**DIRECTIVES**
- A) In the inequality post, for which values of a and b besides a = b = 1 does equality hold in the left inequality?
- B) Carry on the inequality post from where it stops.

Let $a$ and $b$ be non-negative numbers such that $a+b=2$. Prove that: $$2+\frac{ab(a-b)^2}{4}\leq a^{1+\sqrt{b}}+b^{1+\sqrt{a}}\leq2+\frac{(a-b)^2}{4}$$
In the left inequality the equality occurs also for $a=2$ and $b=0$, which makes additional problems.
For $b=2-a$ we get inequalities of one variable, but derivatives are very ugly and I think it can't help (I mean here $f'(x)=0$...).
Since the equality occurs for $a=b=1$, we can try the Taylor series, but I failed in this way.
Thank you!

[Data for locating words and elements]
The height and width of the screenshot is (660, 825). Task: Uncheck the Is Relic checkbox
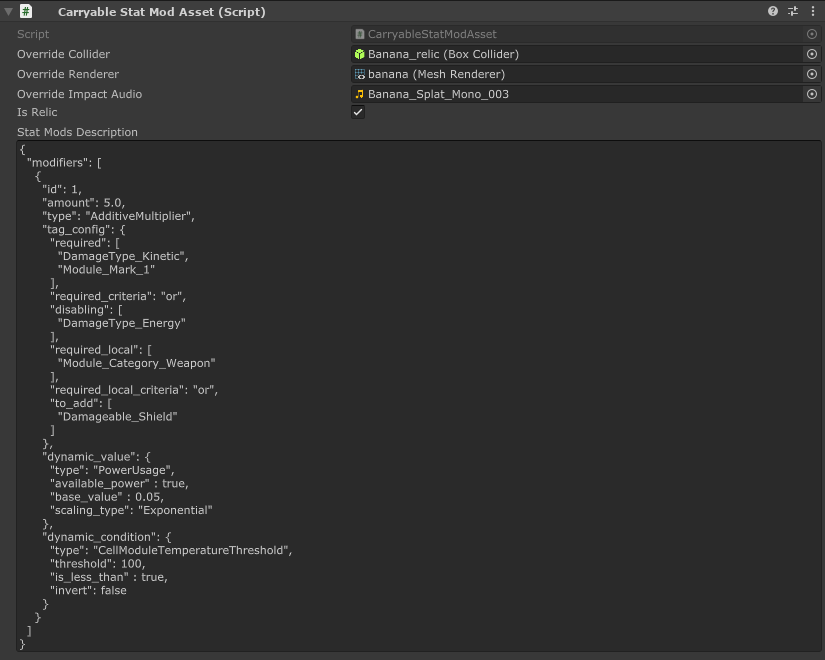[358, 112]
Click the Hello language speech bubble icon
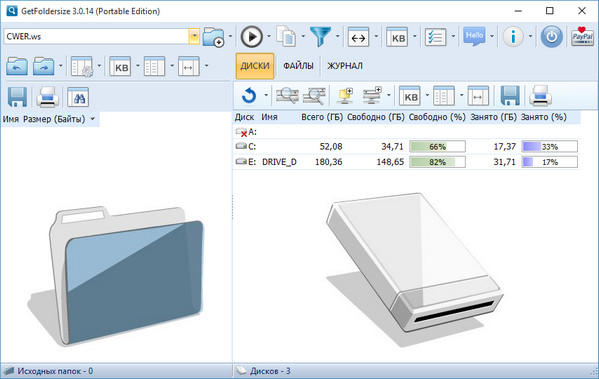Screen dimensions: 599x379 tap(474, 37)
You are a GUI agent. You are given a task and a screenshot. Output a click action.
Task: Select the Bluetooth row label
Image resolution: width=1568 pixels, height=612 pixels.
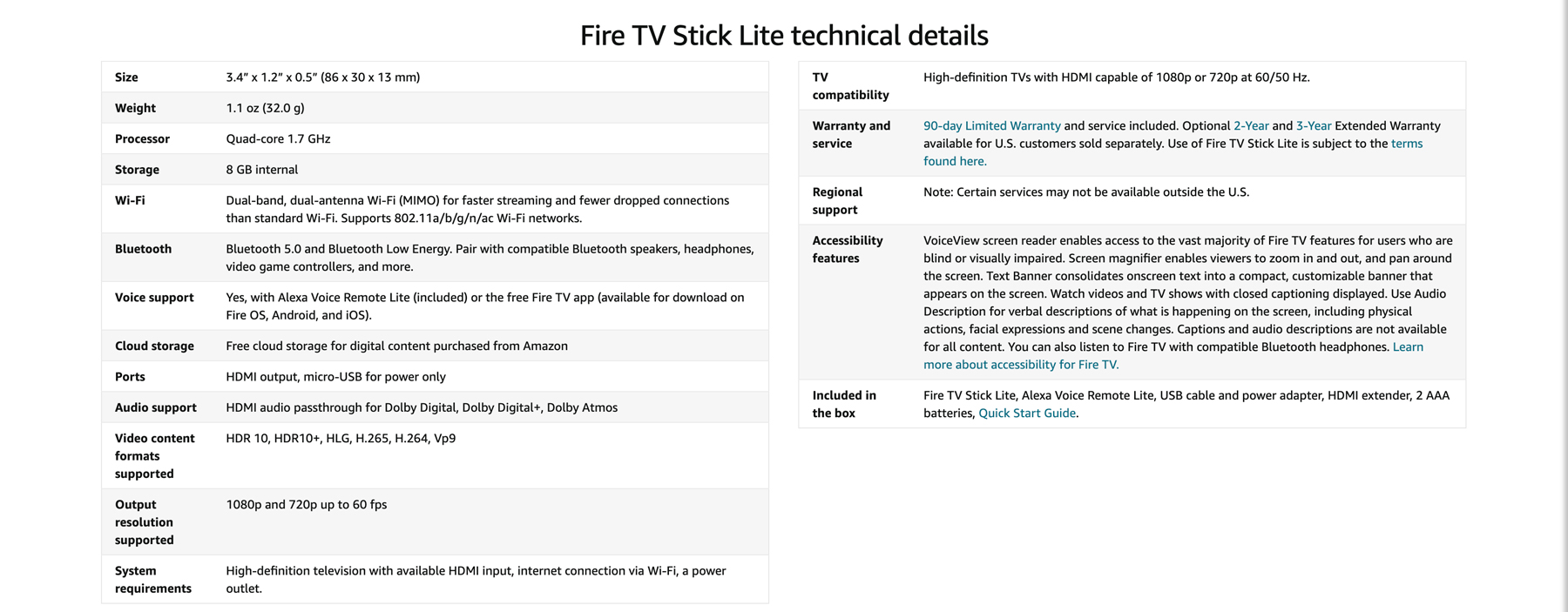click(x=143, y=249)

**ANSWERS FOR THE TASKS**
- A) Equality also holds for a = 2 and b = 0.

- B)
(Partial solution) For the right inequality:
WLOG, assume $a \le b$. Then $0 < a \le 1 \le b < 2$. We have $\sqrt{b} = 1 + \frac{b - 1}{\sqrt{b} + 1} \ge 1 + \frac{b - 1}{\frac{b + 1}{2} + 1} = \frac{3b + 1}{b + 3}$ and $\sqrt{a} = 1 - \frac{1 - a}{\sqrt{a} + 1} \le 1 - \frac{1 - a}{(a + 1)/2 + 1} = \frac{3a + 1}{a + 3}$. It suffices to prove that $$a^{1 + \frac{3b + 1}{b + 3}} + b^{1 + \frac{3a + 1}{a + 3}}\leq 2+\frac{(a-b)^2}{4}. \tag{1}$$
Let $a = 1 - x, b = 1 + x$ for $0 \le x < 1$. (1) becomes $$(1 - x)^2 \cdot (1 - x)^{\frac{2x}{4 + x}} + (1 + x)^2 \cdot (1 + x)^{\frac{-2x}{4 - x}} \le 2 + x^2.$$
Fact 1: $(1 + u)^{\frac{-2u}{4 - u}} \le 1 - \frac{1}{2}\,{u}^{2} + \frac{1}{8}\,{u}^{3}-{\frac {1}{96}}\,{u}^{4}+{\frac {11}{384}} \,{u}^{5} \triangleq F(u)$ for all $u$ in $(-1, 1)$. (Hint: Take logarithm and then take derivatives.)
By Fact 1, it suffices to prove that $$(1 - x)^2F(-x) + (1 + x)^2F(x) \le 2 + x^2$$ which is written as $\frac{1}{96}x^4(50 - 9x^2) \ge 0$. True.
We are done.